### Requirement 1
In the Etsy scaling article, copy out the part that opens with the words containing "Tim Cochran is" and closes with "to improve it.", switching "Technical Director" to "Engineering Director".
### Requirement 2
Please condense the paragraph of the Etsy scaling article beginning "Etsy, an online marketplace" into a short bulleted list that keeps its key facts.

(Text block Opens)

Using the cloud to scale Etsy

22 November 2022


Photo of Tim Cochran

Tim Cochran is a Technical Director for the US East Market at Thoughtworks. Tim has over 19 years of experience leading work across startups and large enterprises in various domains such as retail, financial services, and government. He advises organizations on technology strategy and making the right technology investments to enable digital transformation goals. He is a vocal advocate for the developer experience and passionate about using data-driven approaches to improve it.

Photo of Keyur Govande

Keyur is the Chief Architect and VP of Infrastructure Engineering at Etsy. He has led multiple large architectural changes during his tenure, most recently the move to Google Cloud. Prior to this role, he was a key member of the Systems Engineering team helping scale the site and keeping PHP, MySQL, Memcached, Redis, and the Linux kernel running smoothly.


Etsy, an online marketplace for unique, handmade, and vintage items, has seen high growth over the last five years. Then the pandemic dramatically changed shoppers’ habits, leading to more consumers shopping online. As a result, the Etsy marketplace grew from 45.7 million buyers at the end of 2019 to 90.1 million buyers (97%) at the end of 2021 and from 2.5 to 5.3 million (112%) sellers in the same period.

(Text block Closes)
(Raw data Opens)

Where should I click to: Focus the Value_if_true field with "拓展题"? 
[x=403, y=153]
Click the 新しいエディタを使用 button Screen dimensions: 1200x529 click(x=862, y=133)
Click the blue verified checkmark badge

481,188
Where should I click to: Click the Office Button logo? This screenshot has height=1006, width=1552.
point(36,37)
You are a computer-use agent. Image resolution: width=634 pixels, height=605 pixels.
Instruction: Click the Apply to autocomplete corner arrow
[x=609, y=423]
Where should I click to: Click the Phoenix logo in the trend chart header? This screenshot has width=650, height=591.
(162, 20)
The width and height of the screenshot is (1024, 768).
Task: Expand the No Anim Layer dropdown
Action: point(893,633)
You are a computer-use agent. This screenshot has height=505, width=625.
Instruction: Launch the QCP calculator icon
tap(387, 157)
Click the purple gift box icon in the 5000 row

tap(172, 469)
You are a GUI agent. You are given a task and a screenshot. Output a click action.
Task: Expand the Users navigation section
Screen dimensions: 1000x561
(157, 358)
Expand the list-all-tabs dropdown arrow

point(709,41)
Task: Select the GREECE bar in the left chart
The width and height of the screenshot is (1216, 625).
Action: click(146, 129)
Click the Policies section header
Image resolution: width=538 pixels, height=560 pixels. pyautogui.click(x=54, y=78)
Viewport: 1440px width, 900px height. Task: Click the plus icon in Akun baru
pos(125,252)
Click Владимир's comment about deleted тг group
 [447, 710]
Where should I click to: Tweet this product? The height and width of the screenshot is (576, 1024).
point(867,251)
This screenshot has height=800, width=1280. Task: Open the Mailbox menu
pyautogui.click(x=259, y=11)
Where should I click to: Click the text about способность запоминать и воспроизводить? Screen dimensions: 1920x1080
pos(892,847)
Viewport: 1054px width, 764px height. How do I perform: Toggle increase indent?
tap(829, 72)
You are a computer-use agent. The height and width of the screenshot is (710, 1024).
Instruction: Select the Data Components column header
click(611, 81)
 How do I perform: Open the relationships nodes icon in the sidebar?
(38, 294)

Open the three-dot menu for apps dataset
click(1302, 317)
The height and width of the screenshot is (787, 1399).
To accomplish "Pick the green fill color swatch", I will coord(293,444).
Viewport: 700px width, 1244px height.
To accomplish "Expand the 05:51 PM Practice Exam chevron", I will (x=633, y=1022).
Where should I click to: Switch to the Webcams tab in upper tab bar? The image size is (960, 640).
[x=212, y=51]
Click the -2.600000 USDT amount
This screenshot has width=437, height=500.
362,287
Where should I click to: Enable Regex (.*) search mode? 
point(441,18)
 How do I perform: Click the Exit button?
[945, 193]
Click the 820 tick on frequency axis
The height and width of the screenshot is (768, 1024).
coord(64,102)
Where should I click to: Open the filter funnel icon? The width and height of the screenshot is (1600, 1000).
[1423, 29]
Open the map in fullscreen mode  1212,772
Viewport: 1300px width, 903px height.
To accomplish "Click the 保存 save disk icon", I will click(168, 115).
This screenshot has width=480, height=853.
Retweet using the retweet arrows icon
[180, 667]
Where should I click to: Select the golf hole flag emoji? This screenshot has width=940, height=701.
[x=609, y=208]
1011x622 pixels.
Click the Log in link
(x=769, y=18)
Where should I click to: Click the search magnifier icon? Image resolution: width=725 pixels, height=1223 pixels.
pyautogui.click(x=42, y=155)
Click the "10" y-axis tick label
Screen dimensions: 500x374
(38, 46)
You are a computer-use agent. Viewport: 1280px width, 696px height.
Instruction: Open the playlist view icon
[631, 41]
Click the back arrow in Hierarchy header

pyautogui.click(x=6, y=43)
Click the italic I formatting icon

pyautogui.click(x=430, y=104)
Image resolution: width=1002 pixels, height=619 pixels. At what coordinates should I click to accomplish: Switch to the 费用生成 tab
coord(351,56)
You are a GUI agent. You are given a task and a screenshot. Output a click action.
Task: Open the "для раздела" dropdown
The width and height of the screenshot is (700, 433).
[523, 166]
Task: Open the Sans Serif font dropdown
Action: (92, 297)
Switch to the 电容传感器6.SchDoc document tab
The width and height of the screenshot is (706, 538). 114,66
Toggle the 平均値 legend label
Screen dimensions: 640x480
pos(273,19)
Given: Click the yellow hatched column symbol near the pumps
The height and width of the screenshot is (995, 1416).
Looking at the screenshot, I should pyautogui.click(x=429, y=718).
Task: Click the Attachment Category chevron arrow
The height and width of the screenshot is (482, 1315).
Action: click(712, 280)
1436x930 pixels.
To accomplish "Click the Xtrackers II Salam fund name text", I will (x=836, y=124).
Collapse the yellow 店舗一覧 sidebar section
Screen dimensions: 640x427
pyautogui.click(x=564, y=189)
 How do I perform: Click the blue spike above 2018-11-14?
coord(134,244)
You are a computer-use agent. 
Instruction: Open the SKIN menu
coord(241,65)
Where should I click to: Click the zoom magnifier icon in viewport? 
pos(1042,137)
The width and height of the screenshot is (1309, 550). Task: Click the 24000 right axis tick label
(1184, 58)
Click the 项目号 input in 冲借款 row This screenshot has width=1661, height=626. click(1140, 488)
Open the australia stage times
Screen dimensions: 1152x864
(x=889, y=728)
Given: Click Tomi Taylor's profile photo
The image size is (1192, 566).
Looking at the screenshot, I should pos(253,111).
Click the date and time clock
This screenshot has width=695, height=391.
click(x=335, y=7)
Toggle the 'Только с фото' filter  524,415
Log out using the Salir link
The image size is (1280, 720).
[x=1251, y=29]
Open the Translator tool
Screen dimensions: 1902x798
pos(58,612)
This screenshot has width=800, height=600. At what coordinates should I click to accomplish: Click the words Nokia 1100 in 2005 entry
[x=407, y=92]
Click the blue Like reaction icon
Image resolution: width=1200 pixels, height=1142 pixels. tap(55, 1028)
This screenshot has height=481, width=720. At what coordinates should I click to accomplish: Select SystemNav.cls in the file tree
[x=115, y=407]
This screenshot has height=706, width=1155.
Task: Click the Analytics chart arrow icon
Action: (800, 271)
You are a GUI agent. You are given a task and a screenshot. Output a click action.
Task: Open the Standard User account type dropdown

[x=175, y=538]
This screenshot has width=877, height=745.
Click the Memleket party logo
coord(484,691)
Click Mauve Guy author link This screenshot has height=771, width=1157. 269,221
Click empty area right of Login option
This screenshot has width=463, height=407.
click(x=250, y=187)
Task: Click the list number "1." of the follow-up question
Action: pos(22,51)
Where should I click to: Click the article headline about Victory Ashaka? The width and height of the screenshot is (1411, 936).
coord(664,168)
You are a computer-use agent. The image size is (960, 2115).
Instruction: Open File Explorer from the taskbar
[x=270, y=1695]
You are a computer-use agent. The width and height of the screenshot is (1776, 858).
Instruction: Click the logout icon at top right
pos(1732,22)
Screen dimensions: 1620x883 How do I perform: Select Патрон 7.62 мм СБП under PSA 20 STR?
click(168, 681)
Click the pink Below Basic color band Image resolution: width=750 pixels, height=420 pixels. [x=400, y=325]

(Raw data Closes)

### Written answer 1
Tim Cochran is a Engineering Director for the US East Market at Thoughtworks. Tim has over 19 years of experience leading work across startups and large enterprises in various domains such as retail, financial services, and government. He advises organizations on technology strategy and making the right technology investments to enable digital transformation goals. He is a vocal advocate for the developer experience and passionate about using data-driven approaches to improve it.

### Written answer 2
- Etsy is an online marketplace for unique, handmade, and vintage items, with high growth over the last five years.
- The pandemic changed shoppers' habits, and more consumers shopped online.
- Buyers grew from 45.7 million at the end of 2019 to 90.1 million at the end of 2021 (97%).
- Sellers grew from 2.5 million to 5.3 million in the same period (112%).